• Quoted passage
━━━━━━━━━━━━━━━━━━━━

November 26th, 2012
Selections from Richard Lehman’s Literature Review: November 26th
CardioExchange is pleased to reprint selections from Dr. Richard Lehman’s weekly journal review blog at BMJ.com. Selected summaries are relevant to our audience, but we encourage members to engage with the entire blog.
JAMA 21 Nov 2012 Vol 308
Fish Oil and Postoperative AF: OPERA is the quintessential Italian art-form: devised as a return to the classical past, it is a brilliant transitory display of music, costume, and painted stage sets; an escape to a heightened form of existence and emotion. Palpitations are to be found everywhere: in fact the aria Di tanti palpiti from Rossini’s Tancredi was a great nineteenth century favourite. Oily fish, on the other hand, play but a small part in the operatic repertoire, to the best of my knowledge. Were I sufficiently versed in the full range of Italian musical drama, I might be able to cite the odd eel or mackerel. Perhaps there may be a herring in Lucia di Lammermoor. The climax of Maria Stuarda probably involves a salmon. Alas, I am an infrequent visitor of the opera house, and no sound guide on this important topic: all I am trying to do is to relieve the tedium of reporting on an Italian trial of fish oil in post-operative atrial fibrillation, called OPERA. “In this large multinational trial among patients undergoing cardiac surgery, perioperative supplementation with n-3-PUFAs, compared with placebo, did not reduce the risk of postoperative AF.”

━━━━━━━━━━━━━━━━━━━━

• Exercise data
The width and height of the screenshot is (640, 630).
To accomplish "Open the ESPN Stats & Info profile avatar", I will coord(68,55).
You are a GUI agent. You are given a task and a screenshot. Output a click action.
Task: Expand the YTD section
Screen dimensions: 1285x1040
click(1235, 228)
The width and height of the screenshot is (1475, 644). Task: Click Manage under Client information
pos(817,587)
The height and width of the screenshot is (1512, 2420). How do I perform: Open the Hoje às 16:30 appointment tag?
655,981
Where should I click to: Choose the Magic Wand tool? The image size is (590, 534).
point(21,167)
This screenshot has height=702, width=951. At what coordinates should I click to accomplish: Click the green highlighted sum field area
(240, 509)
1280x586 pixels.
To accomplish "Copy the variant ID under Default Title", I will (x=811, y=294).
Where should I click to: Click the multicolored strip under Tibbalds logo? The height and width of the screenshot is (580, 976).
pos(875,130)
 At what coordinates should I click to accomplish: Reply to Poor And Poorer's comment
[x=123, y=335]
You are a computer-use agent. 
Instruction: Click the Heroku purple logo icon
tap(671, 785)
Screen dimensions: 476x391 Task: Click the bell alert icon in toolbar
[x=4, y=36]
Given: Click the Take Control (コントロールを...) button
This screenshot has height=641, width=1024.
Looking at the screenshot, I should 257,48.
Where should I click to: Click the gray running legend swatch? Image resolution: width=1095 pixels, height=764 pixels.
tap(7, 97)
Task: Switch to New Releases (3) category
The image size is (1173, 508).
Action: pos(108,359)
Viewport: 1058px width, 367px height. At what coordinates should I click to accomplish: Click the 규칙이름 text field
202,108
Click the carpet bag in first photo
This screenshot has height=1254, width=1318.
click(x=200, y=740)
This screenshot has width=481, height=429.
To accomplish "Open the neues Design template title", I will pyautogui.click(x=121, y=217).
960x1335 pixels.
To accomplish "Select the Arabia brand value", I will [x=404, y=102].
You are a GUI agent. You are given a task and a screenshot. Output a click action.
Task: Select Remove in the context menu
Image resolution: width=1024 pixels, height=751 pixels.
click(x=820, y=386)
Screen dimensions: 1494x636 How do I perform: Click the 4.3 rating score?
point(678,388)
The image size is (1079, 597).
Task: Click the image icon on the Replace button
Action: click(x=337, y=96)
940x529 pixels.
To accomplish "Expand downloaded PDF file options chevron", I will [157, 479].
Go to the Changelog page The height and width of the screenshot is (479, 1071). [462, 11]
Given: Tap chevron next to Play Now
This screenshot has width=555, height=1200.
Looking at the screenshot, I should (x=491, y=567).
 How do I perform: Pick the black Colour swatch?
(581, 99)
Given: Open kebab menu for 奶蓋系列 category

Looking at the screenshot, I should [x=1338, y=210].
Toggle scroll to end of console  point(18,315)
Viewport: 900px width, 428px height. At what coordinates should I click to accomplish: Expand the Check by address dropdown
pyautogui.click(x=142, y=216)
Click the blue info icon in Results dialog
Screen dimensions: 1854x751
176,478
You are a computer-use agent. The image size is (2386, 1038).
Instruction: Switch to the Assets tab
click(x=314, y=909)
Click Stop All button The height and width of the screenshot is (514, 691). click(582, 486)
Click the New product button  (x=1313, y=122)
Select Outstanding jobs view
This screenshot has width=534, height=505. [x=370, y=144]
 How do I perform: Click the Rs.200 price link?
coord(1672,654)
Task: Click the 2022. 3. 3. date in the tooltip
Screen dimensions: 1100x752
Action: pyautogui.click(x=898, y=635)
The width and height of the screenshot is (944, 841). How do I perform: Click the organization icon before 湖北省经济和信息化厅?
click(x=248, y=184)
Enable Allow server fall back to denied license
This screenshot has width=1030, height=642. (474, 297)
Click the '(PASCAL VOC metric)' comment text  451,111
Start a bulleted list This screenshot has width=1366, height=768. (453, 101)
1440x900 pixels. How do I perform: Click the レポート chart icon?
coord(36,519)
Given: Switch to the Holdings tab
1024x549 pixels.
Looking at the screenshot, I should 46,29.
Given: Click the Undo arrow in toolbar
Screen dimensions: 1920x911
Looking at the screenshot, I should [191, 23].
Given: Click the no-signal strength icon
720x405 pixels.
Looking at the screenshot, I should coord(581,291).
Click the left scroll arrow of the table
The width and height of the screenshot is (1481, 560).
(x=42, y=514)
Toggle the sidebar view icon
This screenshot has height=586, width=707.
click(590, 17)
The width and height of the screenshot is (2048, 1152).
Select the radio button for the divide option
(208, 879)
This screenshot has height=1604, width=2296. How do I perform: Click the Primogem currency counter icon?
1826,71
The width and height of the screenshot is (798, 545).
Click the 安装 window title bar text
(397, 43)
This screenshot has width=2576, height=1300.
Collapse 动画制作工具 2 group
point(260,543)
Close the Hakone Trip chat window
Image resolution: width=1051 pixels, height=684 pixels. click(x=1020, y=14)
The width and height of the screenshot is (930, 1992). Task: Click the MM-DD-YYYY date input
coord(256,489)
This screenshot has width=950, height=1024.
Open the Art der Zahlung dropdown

━━━━━━━━━━━━━━━━━━━━

• What this task involves
Write the continuation of the literature review above on fish oil and postoperative atrial fibrillation, picking up after its final sentence.

• Your response
NEJM 22 Nov 2012 Vol 367
Low-Dose Aspirin for Preventing Recurrent VTE (pg. 1979): When Felix Hoffmann, working for the Bayer company in 1897, acetylated salicylic acid and produced aspirin, he produced a drug that we are still learning new uses for. The ASPIRE trial looked at the effect of low dose aspirin (100mg) on events following the discontinuation of anticoagulation for a first episode of venous thromboembolism. The enteric-coated aspirin was provided free by Bayer (they still make plenty); the study was publicly funded in Australia and New Zealand. They had recruitment problems despite using 56 sites in 5 countries, but they did manage to conduct a double-blinded trial on 822 patients over 4 years. As far as thromboembolic event prevention went, the benefit did not reach significance—though taken with the results of the WARFASA trial, there is a definite signal for protection. But if you add in stroke, myocardial infarction and cardiovascular death, there was a significant reduction of 34%. It looks as if people who have had any episode of VTE might be well advised to take 100mg of Bayer enteric-coated aspirin daily: with this preparation, there was no increase in bleeding events.
Endovascular vs. Open Repair of Abdominal Aortic Aneurysm (pg. 1988): When you are trying to share decision making with patients, you need reliable data from a representative population, and you need it presented in a form that the patient can understand. Imagine that you are a man who has to decide on surgery for aortic abdominal aneurysm: you have a time-bomb ticking in your belly; it may never go off; if it does you may well die. Better have it repaired, then, but that too carries a small but significant risk of death, amounting to 3% if you have an open operation (in this study) or 0.5% if you have endovascular repair. In the long term, though, the mortality figures are equal, as this 881-strong trial shows. There is also a fine balance between major harms and complications. Here is a perfect example of a major preference-sensitive decision which requires an option grid. Don’t know what an option grid is? Look them up here.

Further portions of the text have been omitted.